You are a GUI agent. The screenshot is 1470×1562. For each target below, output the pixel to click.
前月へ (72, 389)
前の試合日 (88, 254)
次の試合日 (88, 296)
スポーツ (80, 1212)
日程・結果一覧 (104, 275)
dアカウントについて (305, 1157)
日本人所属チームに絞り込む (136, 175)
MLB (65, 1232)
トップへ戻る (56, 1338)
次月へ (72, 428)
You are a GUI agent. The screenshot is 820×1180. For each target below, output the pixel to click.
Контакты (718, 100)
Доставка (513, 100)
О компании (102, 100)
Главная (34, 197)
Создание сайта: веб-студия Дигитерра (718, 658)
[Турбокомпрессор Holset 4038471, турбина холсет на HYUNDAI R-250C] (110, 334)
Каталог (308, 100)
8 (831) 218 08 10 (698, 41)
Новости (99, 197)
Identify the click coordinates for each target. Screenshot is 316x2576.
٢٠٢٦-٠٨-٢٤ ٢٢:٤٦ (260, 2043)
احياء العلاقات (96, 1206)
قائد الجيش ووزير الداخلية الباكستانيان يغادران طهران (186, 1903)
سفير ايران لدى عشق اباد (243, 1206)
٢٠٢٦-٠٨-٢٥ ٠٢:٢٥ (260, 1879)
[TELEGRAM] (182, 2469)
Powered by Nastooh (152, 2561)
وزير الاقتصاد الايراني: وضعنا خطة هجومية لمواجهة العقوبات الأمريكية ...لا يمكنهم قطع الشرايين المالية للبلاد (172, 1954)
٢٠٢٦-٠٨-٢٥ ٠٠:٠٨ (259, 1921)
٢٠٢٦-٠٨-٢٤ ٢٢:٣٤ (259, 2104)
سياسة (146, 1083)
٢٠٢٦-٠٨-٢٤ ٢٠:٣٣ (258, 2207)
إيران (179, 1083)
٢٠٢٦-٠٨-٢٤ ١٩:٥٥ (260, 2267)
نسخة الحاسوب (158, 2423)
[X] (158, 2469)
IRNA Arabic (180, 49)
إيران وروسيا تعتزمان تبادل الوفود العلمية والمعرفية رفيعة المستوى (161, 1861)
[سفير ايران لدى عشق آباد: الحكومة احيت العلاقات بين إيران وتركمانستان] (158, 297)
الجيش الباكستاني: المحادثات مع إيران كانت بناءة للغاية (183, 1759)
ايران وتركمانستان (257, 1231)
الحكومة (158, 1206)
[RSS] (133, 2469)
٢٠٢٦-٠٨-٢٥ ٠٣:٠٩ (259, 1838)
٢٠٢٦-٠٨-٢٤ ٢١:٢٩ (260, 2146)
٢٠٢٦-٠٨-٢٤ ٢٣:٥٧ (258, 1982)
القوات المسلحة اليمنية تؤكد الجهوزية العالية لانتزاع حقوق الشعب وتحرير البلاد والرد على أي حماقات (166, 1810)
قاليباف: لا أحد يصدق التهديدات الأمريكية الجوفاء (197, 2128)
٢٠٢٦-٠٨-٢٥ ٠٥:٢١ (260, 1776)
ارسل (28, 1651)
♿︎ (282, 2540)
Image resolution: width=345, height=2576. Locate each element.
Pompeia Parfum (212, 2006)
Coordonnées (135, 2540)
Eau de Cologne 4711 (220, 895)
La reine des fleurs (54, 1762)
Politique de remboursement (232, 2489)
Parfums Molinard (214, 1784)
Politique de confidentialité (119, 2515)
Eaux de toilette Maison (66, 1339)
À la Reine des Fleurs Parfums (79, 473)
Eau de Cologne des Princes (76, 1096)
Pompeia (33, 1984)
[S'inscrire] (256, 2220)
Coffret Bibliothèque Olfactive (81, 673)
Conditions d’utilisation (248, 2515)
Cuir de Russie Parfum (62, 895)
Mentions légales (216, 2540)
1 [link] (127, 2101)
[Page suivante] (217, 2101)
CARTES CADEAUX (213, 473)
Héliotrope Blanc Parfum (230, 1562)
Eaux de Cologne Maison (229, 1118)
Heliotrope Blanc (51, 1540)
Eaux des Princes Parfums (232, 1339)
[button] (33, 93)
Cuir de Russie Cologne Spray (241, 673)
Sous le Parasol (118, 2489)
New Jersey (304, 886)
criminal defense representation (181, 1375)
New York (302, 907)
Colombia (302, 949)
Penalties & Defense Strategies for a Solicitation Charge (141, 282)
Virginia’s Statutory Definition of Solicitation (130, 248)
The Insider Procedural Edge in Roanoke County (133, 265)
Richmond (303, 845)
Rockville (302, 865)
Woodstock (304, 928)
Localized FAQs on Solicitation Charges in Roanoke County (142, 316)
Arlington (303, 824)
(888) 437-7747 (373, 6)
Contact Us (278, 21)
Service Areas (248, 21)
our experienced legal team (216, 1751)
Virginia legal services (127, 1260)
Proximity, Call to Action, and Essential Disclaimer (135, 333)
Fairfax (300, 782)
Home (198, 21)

= = = = = = =

Exercise instructions: Copy the lines above exactly, from the very first through the one containing "احياء العلاقات (96, 1206)", and include no other line.

Completed exercise:
You are a GUI agent. The screenshot is 1470×1562. For each target below, output the pixel to click.
前月へ (72, 389)
前の試合日 (88, 254)
次の試合日 (88, 296)
スポーツ (80, 1212)
日程・結果一覧 (104, 275)
dアカウントについて (305, 1157)
日本人所属チームに絞り込む (136, 175)
MLB (65, 1232)
トップへ戻る (56, 1338)
次月へ (72, 428)
You are a GUI agent. The screenshot is 820×1180. For each target below, output the pixel to click.
Контакты (718, 100)
Доставка (513, 100)
О компании (102, 100)
Главная (34, 197)
Создание сайта: веб-студия Дигитерра (718, 658)
[Турбокомпрессор Holset 4038471, турбина холсет на HYUNDAI R-250C] (110, 334)
Каталог (308, 100)
8 (831) 218 08 10 (698, 41)
Новости (99, 197)
Identify the click coordinates for each target. Screenshot is 316x2576.
٢٠٢٦-٠٨-٢٤ ٢٢:٤٦ (260, 2043)
احياء العلاقات (96, 1206)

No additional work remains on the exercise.